▶ **What the exercise asks**:
Repeat the data that follows in full. Do not include the pictures.

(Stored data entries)

^^^^^^^^^^^^^^^^

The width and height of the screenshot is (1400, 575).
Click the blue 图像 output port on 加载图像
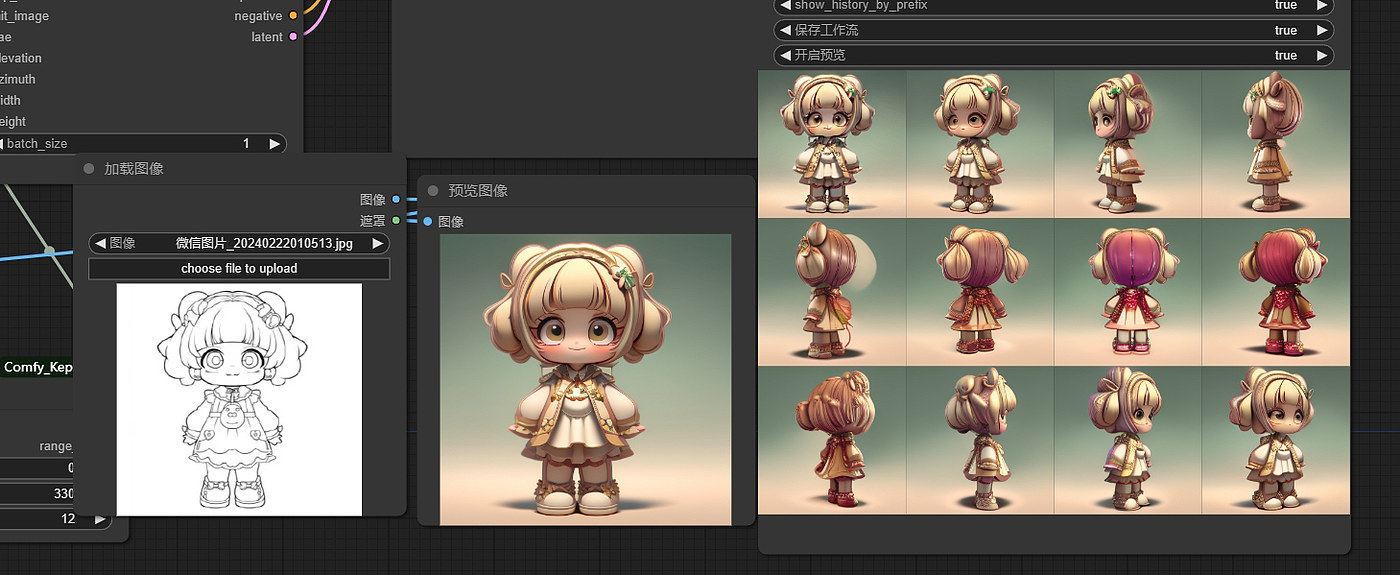tap(396, 200)
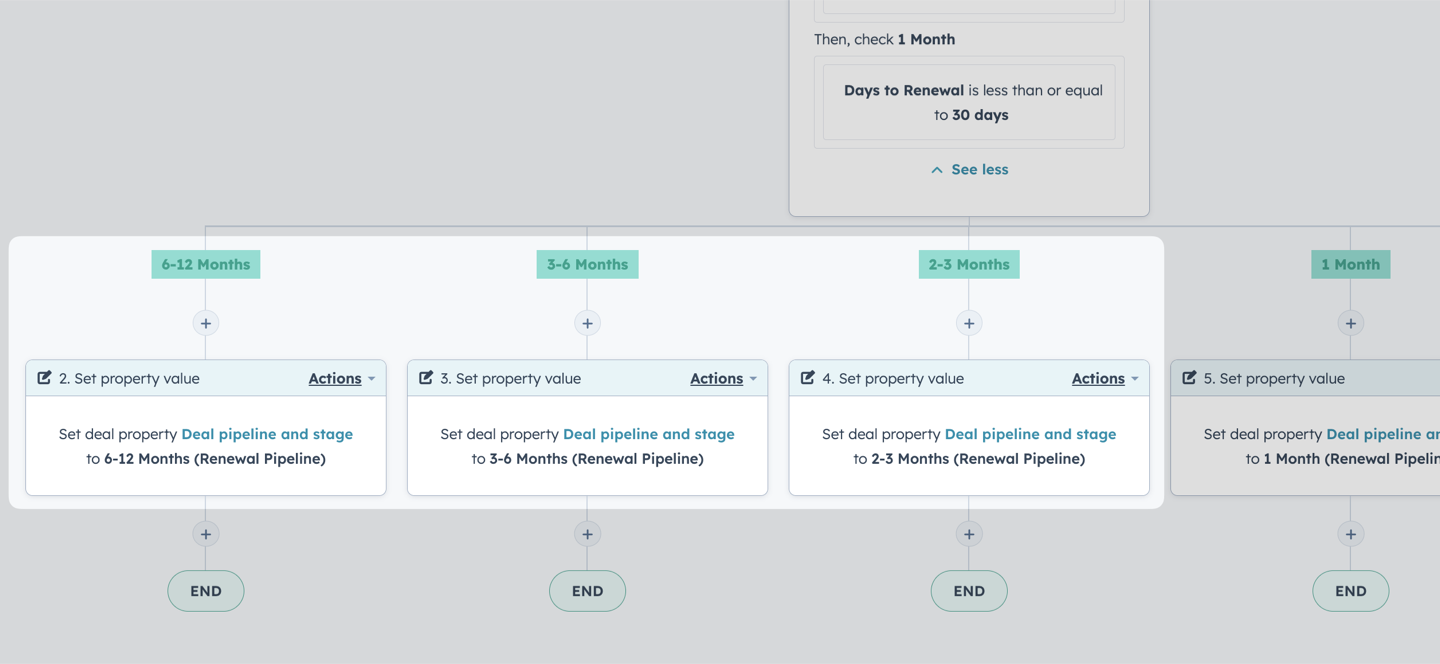Screen dimensions: 1440x664
Task: Click plus icon below 2-3 Months label
Action: [x=969, y=323]
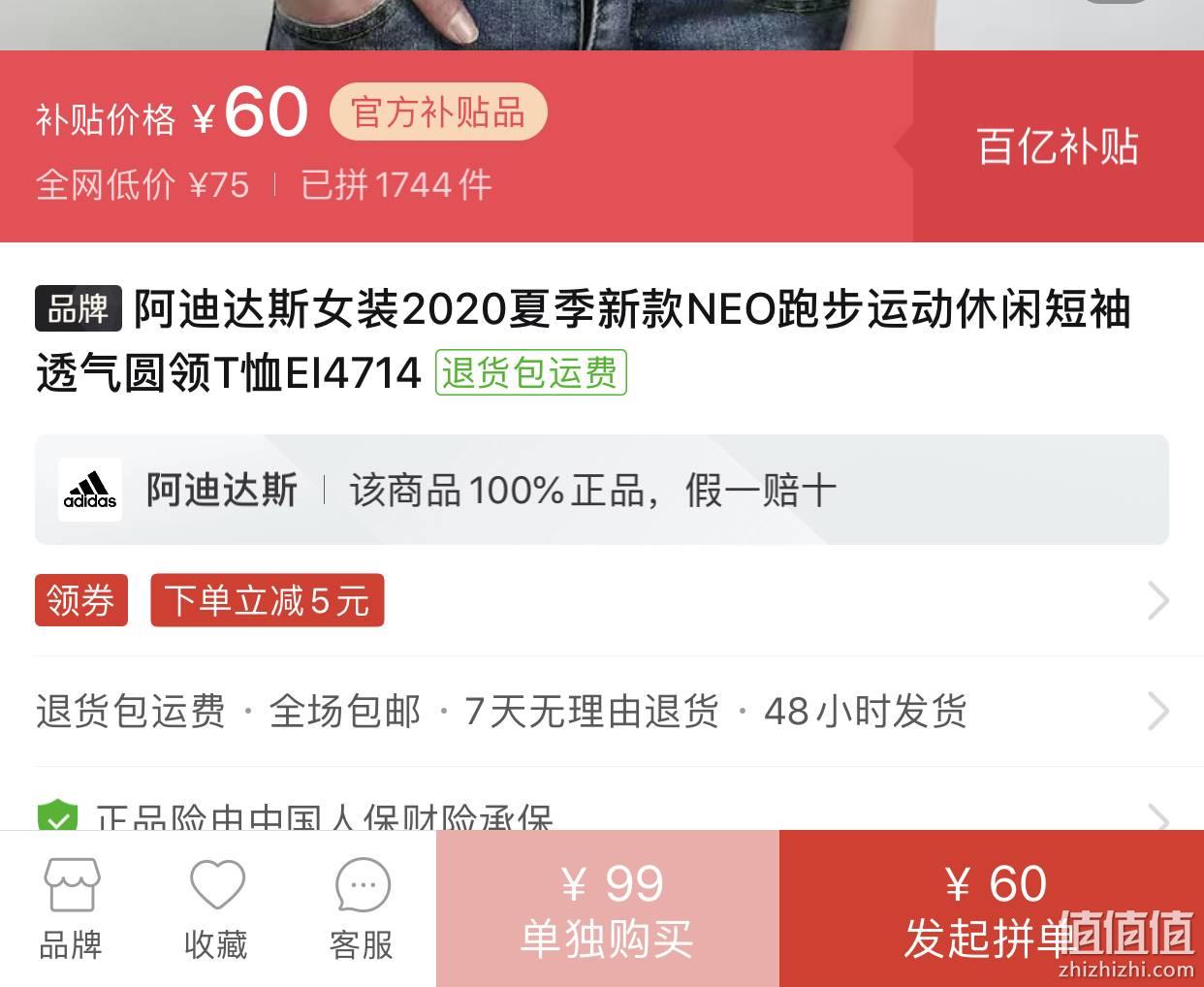The width and height of the screenshot is (1204, 987).
Task: Tap the 领券 coupon tag
Action: (81, 600)
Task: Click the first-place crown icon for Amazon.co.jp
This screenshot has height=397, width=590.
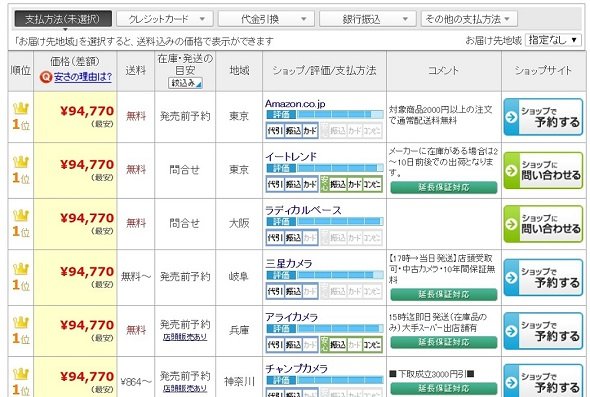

^^^^^^^^^^^^^^^^

▶ **Response for this exercise**:
The width and height of the screenshot is (1400, 575).
Click the blue 图像 output port on 加载图像
tap(396, 200)
Screen dimensions: 1440x664
Task: Click plus icon below 2-3 Months label
Action: [x=969, y=323]
The width and height of the screenshot is (1204, 987).
Task: Tap the 领券 coupon tag
Action: (81, 600)
Task: Click the first-place crown icon for Amazon.co.jp
This screenshot has height=397, width=590.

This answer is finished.